▶ _Document segment_:

########################################

In multi-agent large language model systems, communication often induces spurious correlations and false consensus, rendering confidence estimates based on voting agreement unreliable. To address this, this work proposes the CAGE-CAL framework, which introduces a counterfactual graph comparison mechanism—constructing and contrasting agent dependency graphs under conditions with and without communication—to explicitly model pairwise and group-level dependencies. This enables topology-aware confidence calibration beyond simple vote counting. By distinguishing genuine consensus from communication-induced agreement, the method significantly enhances reliability discrimination across five benchmarks, achieves competitive Expected Calibration Error (ECE), and improves the selection of effective communication topologies.

Multi-agent LLM systems often treat agreement as evidence: when many agents in a panel give the same answer, that answer is assumed to be more reliable. We show that this assumption can fail after agents communicate. Communication can induce correlated failures and false consensus, so the same vote share may reflect reliable agreement in one topology but over-confidence in another. We propose CAGE-CAL, a counterfactual agent-graph calibration framework for multi-agent LLMs. For each query, CAGE-CAL compares an observed post-communication agent graph with a matched counterfactual no-communication graph, capturing both pairwise failure correlations and group-level dependencies. Rather than simply counting how many agents agree, CAGE-CAL estimates the counterfactual shift between observed and no-communication dependence, and calibrates confidence accordingly. Across five benchmarks, CAGE-CAL improves reliability discrimination with competitive ECE, and its calibrated confidence further improves topology selection over the best fixed-topology strategy.

########################################

▶ _What you will do_: Output everything in the CAGE-CAL abstract from "In multi-agent large" down to "effective communication topologies.", word for word. The data that follows comes from a separate source unrelated to the CAGE-CAL abstract.

▶ _Dataset content_:
########################################

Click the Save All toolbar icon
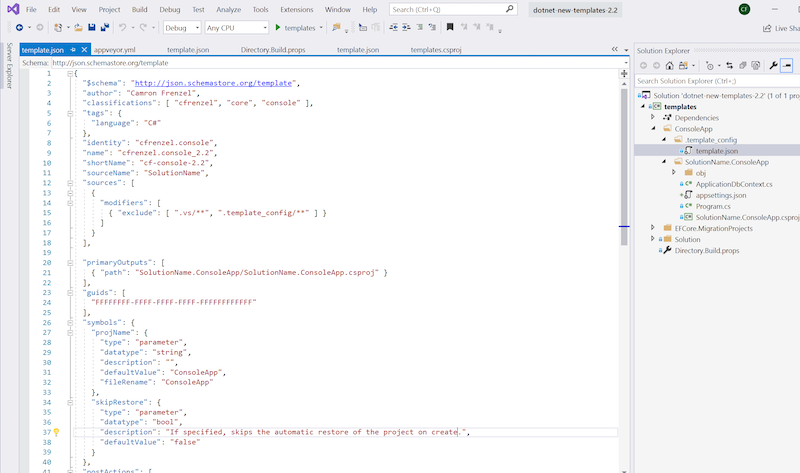[105, 28]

########################################

▶ _Final answer_:
In multi-agent large language model systems, communication often induces spurious correlations and false consensus, rendering confidence estimates based on voting agreement unreliable. To address this, this work proposes the CAGE-CAL framework, which introduces a counterfactual graph comparison mechanism—constructing and contrasting agent dependency graphs under conditions with and without communication—to explicitly model pairwise and group-level dependencies. This enables topology-aware confidence calibration beyond simple vote counting. By distinguishing genuine consensus from communication-induced agreement, the method significantly enhances reliability discrimination across five benchmarks, achieves competitive Expected Calibration Error (ECE), and improves the selection of effective communication topologies.